Destaques – Cláusula de sigilo

O Tribunal Superior do Trabalho condenou a Aleris Recycling Holding B.V. e sua filial brasileira a indenizar um ex-diretor financeiro e de relações internacionais da Aleris Latasa Reciclagem pelos prejuízos profissionais decorrentes da chamada cláusula de sigilo que impedia sua contratação por outra empresa até dois anos após o desligamento. A cláusula constava de acordo assinado pela Aleris Recycling com outras empresas do ramo de alumínio. Ao declarar a nulidade da cláusula de sigilo (também conhecida como cláusula de confidencialidade ou de não concorrência), a 2ª Turma determinou o pagamento de danos materiais equivalente a sete salários do executivo – que recebia R$ 15 mil por mês – e danos morais no valor de R$ 30 mil.
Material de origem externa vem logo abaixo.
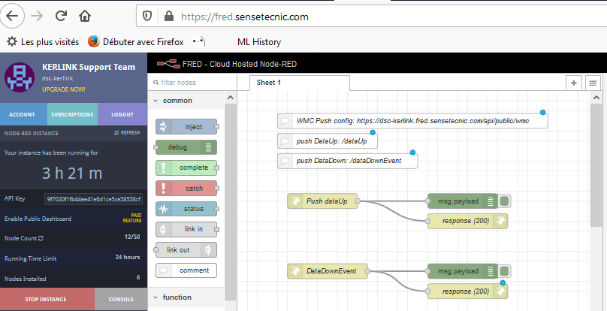607x311 pixels.
Task: Select the link in node
Action: pyautogui.click(x=186, y=228)
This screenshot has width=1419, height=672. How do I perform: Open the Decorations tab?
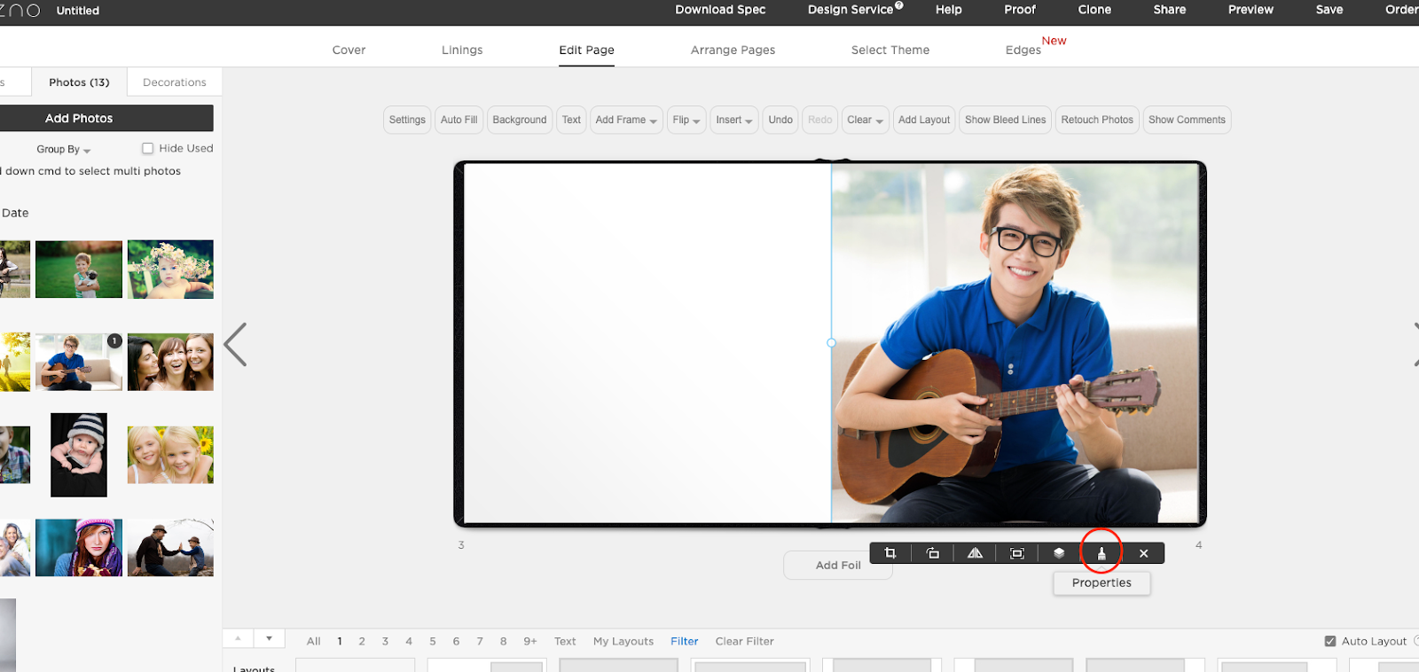click(x=174, y=82)
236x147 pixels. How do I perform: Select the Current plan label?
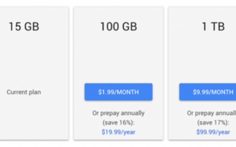click(24, 92)
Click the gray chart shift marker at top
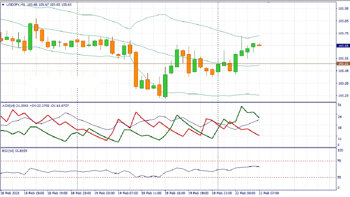This screenshot has height=197, width=350. 268,3
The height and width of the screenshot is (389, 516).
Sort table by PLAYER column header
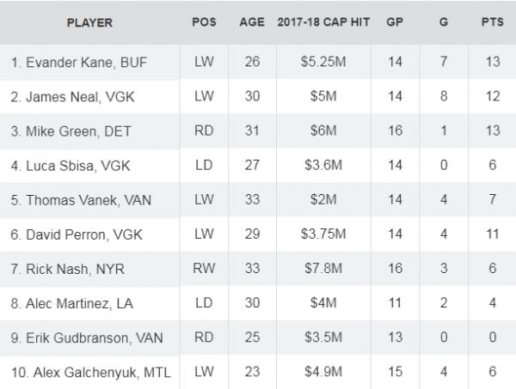pos(89,23)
A Aleris Recycling, durante o processo de alienação de sua participação societária na Aleris Latasa, autorizou o acesso a informações estratégicas e confidenciais da filial brasileira a sociedades empresariais do ramo de alumínio interessadas na aquisição, assinando com elas o acordo de confidencialidade. Uma das cláusulas limitava a contratação direta do executivo e de alguns outros empregados. Demitido em dezembro de 2010 depois de mais de dez anos de trabalho, ele foi contratado como diretor da Union Metals em julho de 2011. Na ação, alegou que a cláusula violava seu direito constitucional do livre exercício do trabalho.

Bloqueio de conta

A 6ª Turma do Tribunal Regional Federal (TRF) da 3ª Região condenou o Banco Central a pagar indenização por danos morais a dois correntistas. Eles alegam que suas contas bancárias foram bloqueadas indevidamente, em ação por eles ajuizada contra terceiro, com o objetivo de obter reparação por danos materiais. Por equívoco, no cumprimento de decisão judicial, o BC requereu o bloqueio das contas dos autores e não do terceiro condenado. Segundo os correntistas, por causa do erro, enfrentaram situação vexatória que lhes causou inegável descrédito frente às instituições financeiras, além de graves prejuízos materiais, diante da impossibilidade de obtenção de empréstimo e devolução de cheques por ausência de fundos. Em primeiro grau, o pedido havida sido julgado improcedente. Porém, o TRF entendeu que a simples comprovação da constrição indevida nas diversas contas correntes dos autores, pelo período de nove meses, já é condição suficiente a demonstrar "efetiva dor moral, abalo psicológico e constrangimentos que vão além dos meros transtornos usuais, tratando-se, na verdade, de dano moral presumido". Cada um receberá R$ 5 mil.

Danos morais

A Minerconsult Engenharia, de Belo Horizonte, foi condenada a pagar R$ 10 mil de danos morais a uma psicóloga que denunciou um analista que frequentava bate-papos virtuais de conteúdo sexual durante o expediente. Segundo a decisão, a empresa errou ao não apurar a denúncia. A 1ª Turma do Tribunal Superior do Trabalho negou provimento a agravo de instrumento da Minerconsult por entender que o comportamento do colega poderia abalar a autoestima e ferir valores da mulher, "principalmente diante das dificuldades que envolvem não apenas a apuração, mas porque a denúncia expõe não apenas o agressor, mas também a vítima". Na ação, a psicóloga contou que trabalhava numa sala pequena com mais seis colegas homens e que o analista, sentado na mesa à sua frente, passava a maior parte do dia em sites pornográficos, batendo papo e vendo fotos de mulheres. Ela relatou o problema. Porém, segundo ela, a empresa, para encobrir a incapacidade de lidar com a situação, decidiu demiti-la e só depois dispensou o analista.